Ruben Amaro, sacrifice fly, drives Thomas in.
John Wesley Covington on deck: 6 homeruns
11 RBI’s (o, he had his at Milwaukee in
57-58, those great years). He
goes to 3&2, takes the payoff, it
goes to Hunt, to Kranepool
(Cookie Rojas on deck)IN TIME
IT’S ALL OVERMETS 2
PHILLIES 1well, its a game, no?
Well it’s a game, no? That is the question. Where do we reveal what it is we value, what we are made of? In an urbanized, industrialized world, in a democratic-egalitarian world, that question haunts each one of us, and haunts our poets most of all.

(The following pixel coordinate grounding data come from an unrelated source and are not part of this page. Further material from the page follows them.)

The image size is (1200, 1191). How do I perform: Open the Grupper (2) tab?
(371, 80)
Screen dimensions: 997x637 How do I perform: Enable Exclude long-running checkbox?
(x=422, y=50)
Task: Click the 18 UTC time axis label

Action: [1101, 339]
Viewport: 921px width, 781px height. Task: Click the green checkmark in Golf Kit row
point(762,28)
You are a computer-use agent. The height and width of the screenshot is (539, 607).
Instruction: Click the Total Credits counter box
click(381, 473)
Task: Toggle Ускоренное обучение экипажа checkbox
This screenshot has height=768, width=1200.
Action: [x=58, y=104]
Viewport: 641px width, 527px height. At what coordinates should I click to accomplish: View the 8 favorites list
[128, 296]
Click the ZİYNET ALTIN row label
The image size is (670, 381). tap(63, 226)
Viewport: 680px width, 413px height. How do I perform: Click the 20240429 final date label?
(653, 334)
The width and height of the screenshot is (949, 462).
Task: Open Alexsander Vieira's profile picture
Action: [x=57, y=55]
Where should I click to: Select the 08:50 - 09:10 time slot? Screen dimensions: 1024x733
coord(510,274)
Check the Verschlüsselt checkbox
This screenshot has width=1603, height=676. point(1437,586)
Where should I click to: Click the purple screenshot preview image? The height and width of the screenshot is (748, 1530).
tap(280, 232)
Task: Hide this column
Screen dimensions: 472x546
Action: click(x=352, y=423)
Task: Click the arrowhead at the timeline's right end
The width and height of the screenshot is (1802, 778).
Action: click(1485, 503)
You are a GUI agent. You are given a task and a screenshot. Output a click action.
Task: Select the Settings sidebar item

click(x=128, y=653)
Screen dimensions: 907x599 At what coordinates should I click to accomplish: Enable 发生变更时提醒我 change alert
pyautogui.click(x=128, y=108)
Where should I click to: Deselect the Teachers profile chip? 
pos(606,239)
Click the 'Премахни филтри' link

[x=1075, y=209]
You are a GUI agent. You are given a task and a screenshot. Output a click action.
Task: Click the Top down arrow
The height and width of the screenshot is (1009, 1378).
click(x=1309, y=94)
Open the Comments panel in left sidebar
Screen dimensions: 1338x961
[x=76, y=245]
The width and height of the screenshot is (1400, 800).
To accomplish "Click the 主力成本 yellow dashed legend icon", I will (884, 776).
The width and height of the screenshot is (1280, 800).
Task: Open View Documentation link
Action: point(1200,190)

In the midst of one of the most remarkable poems ever written about baseball, “Willie’s Throw” by Paul Metcalf, the poet asks: “… WHAT POWER HAS MAN AGAINST THE GODS?” For most people such a question in the modern context seems awkward, old-fashioned. Yet the question, in one form or another persists in the human soul. For us, however, the question frames itself in less grandiose terms. The world is no longer black and white but an endless gray. Metcalf begins his poetic description of Mays’ catch of Carl Furillo’s long liner on August 15th, 1951, in the Polo Grounds and his unbelievable throw that turned the play into an inning ending double play, with the following lines:
I remember
what I think nobody else remembers …
the way the clouds were against the sky …
… they were no longer white
but ribbed with gray too,
and you had the feeling that
if you could reach high enough
you could
get the gray out of there.
Willie Mays reached high enough, baseball reaches high enough, poets try, through baseball to reach as high.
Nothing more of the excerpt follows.